From what I've read so far, there are the scalar variables and vector variables that make up finite difference equations that would all normally be placed on a coordinate point (i,j) on a collocated grid. On a staggered grid however, the scalar variables are placed on a standard grid point at a position (i,j) and the vector variables are placed such that the horizontal velocity component at (i,j) is displaced to $(i + .5,j)$ and the vertical velocity component at (i,j) is displaced to $(i, j + .5)$. This grid is illustrated below for Navier-Stokes equation:
I want to use this grid to solve the following Poisson equation (I'll worry about the boundary conditions later):
$$\nabla^2 \psi = \zeta$$
Where $\zeta = \textbf{k} \cdot \nabla \times \textbf{V} = \frac{\partial v}{\partial x} - \frac{\partial u}{\partial y}$ i.e. a scalar field, and we know that $\nabla^2 = \nabla \cdot \nabla$ i.e. the divergence of the gradient and therefore a scalar field.
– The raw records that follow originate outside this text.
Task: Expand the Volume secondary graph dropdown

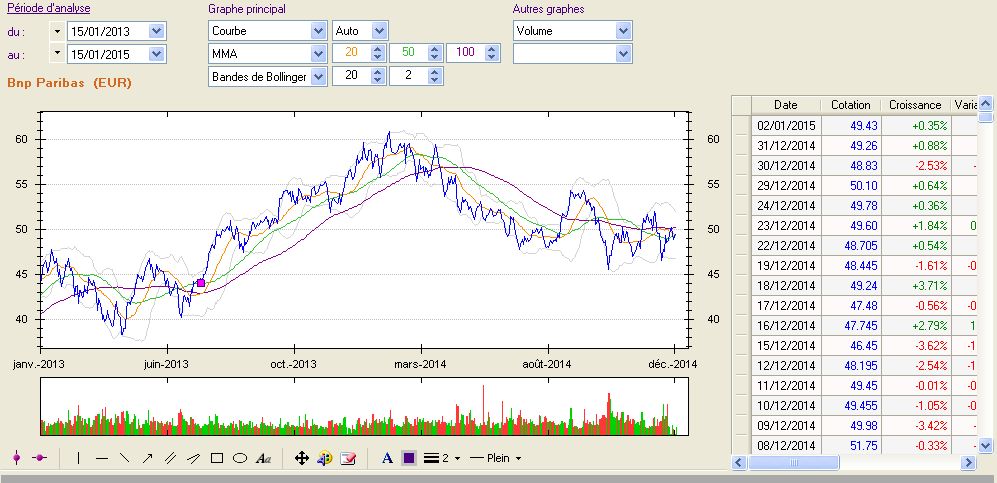Action: click(624, 30)
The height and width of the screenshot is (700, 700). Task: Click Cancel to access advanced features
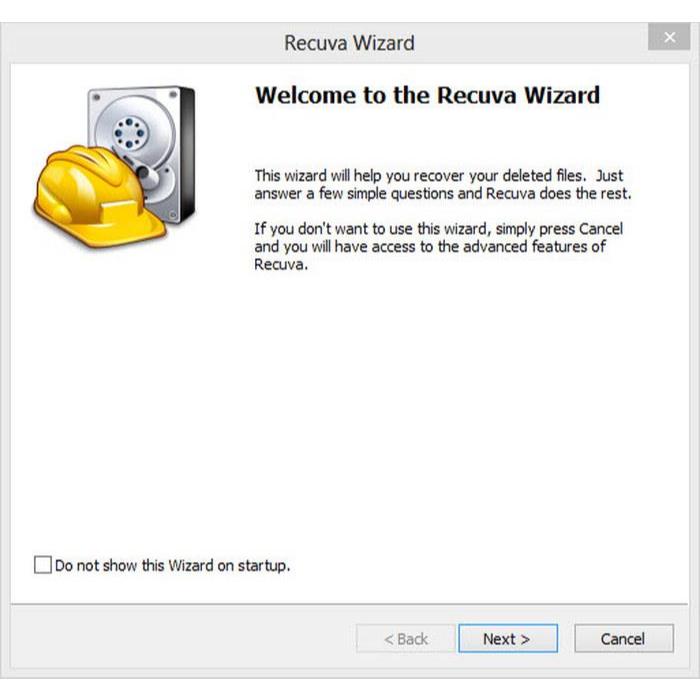[x=624, y=639]
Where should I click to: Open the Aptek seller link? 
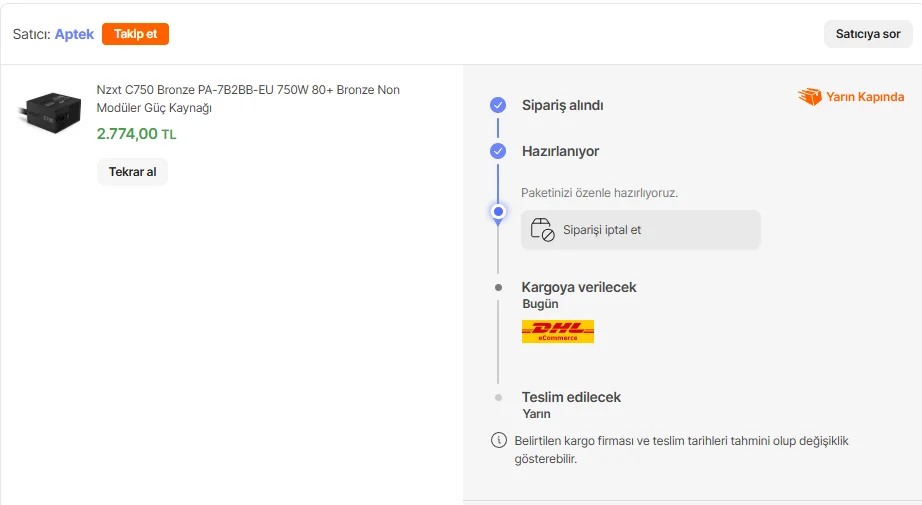tap(74, 34)
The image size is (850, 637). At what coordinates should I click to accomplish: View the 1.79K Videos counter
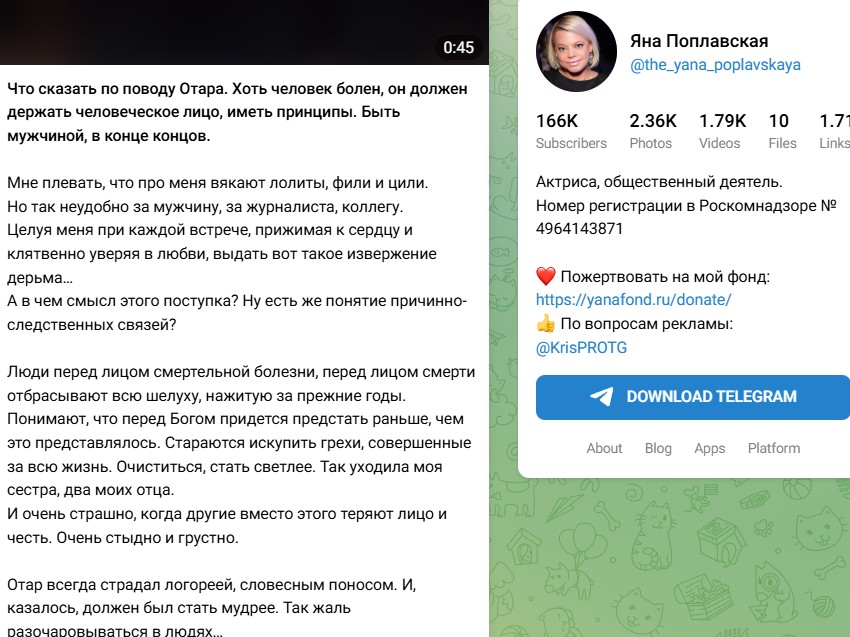(722, 131)
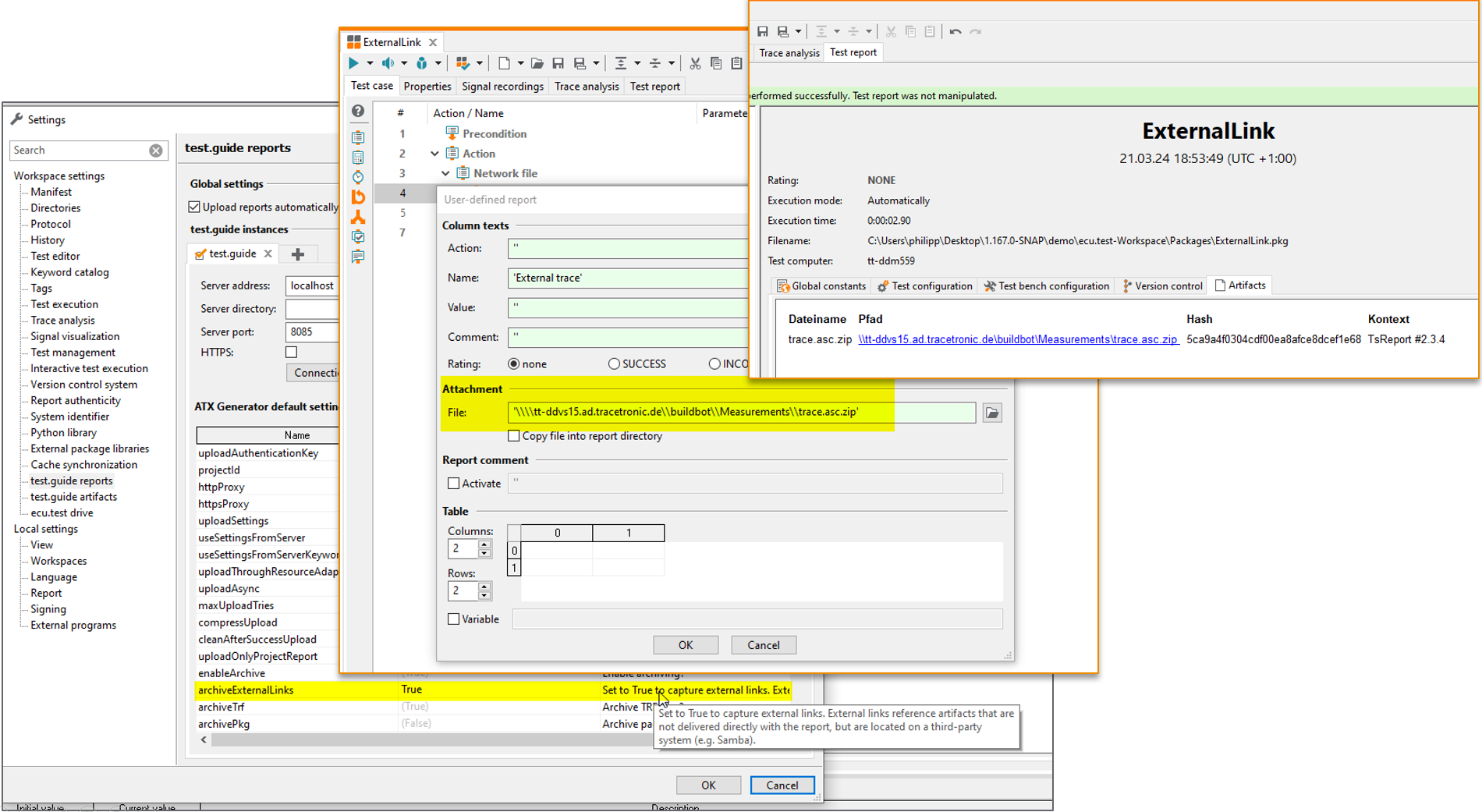The height and width of the screenshot is (812, 1482).
Task: Open the trace.asc.zip network path link
Action: pos(1017,339)
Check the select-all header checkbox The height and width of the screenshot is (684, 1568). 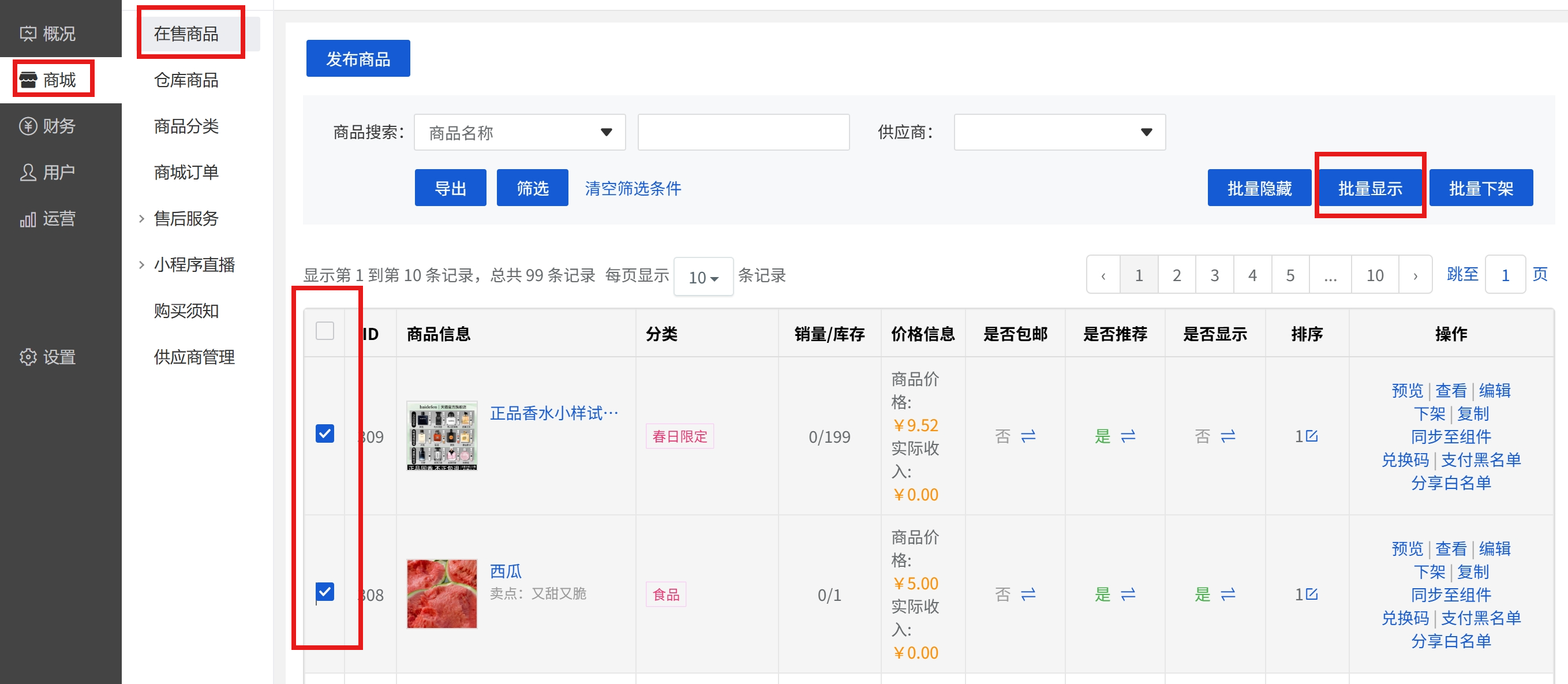click(325, 330)
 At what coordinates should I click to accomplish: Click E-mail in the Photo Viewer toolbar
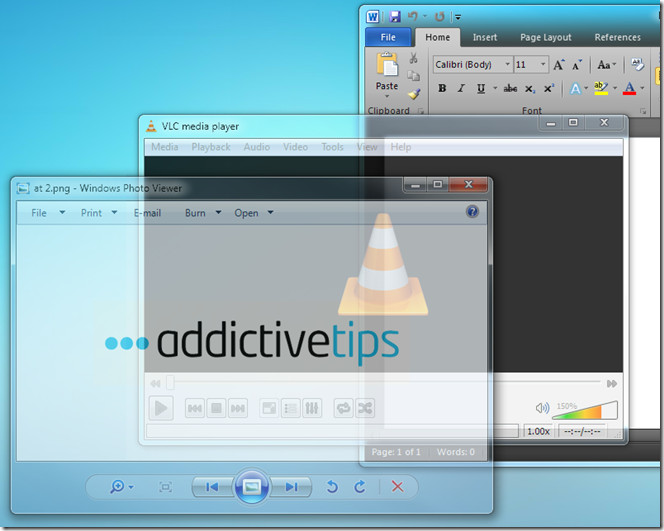(147, 213)
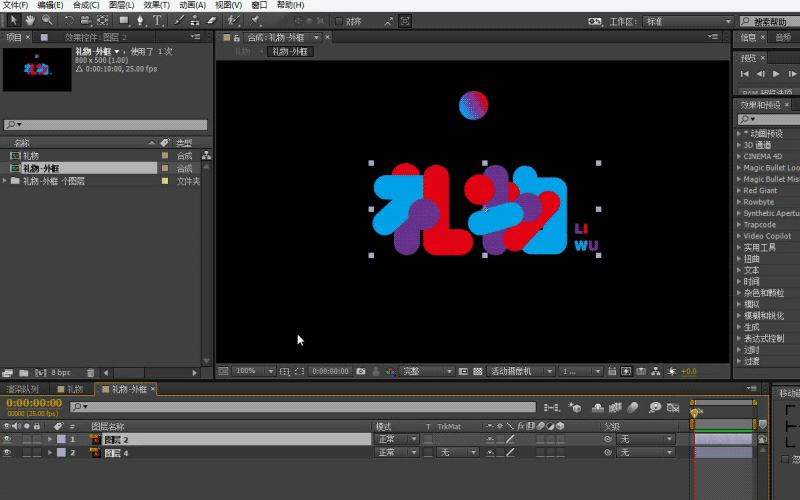Image resolution: width=800 pixels, height=500 pixels.
Task: Switch to the 渲染队列 tab
Action: tap(22, 389)
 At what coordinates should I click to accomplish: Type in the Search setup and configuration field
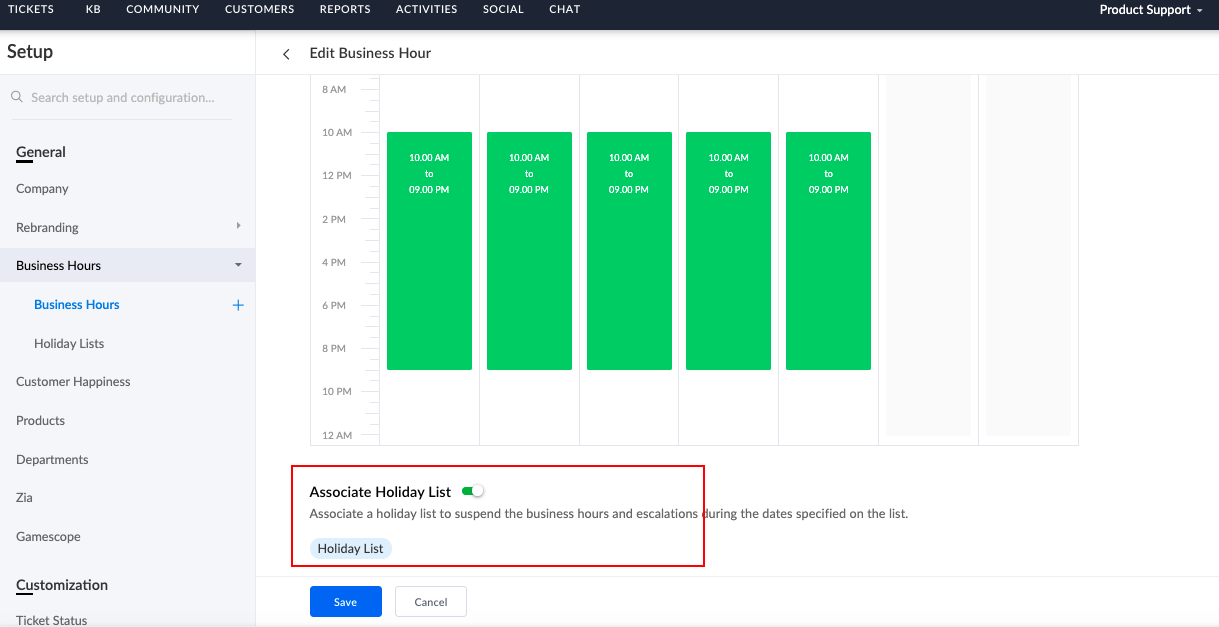click(x=123, y=98)
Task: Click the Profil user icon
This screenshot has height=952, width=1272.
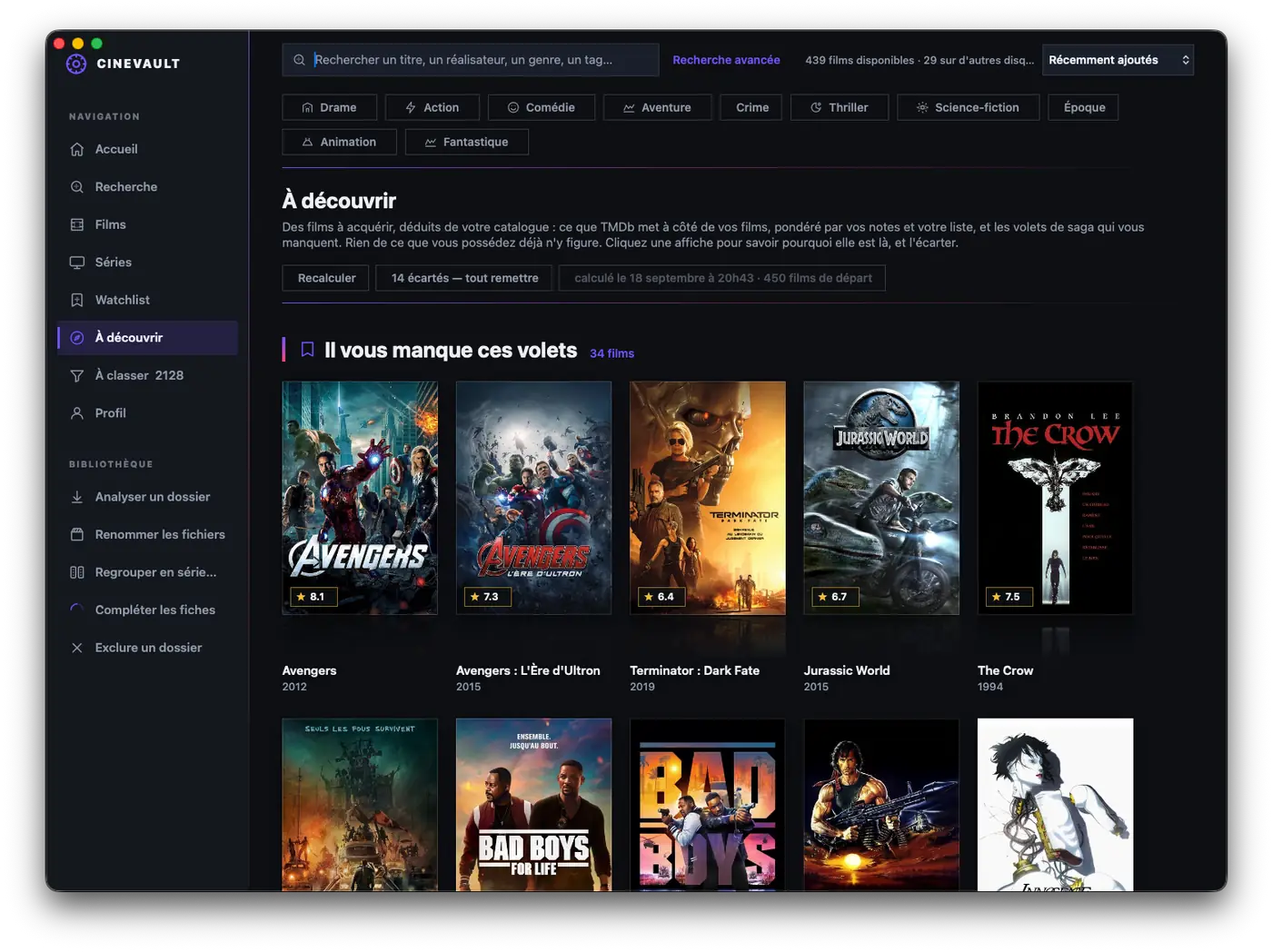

So, our scalar fields would be $\psi$ and I'm guessing $\zeta$. Or would we not use $\zeta$ at all in the grid and instead use the vectors $u \text{ and } v$ which make it up as our vector fields? I think it's the latter, but I don't know enough about these grids to be certain of that.
Is it also possible to have no vector fields and only scalar fields on a staggered grid?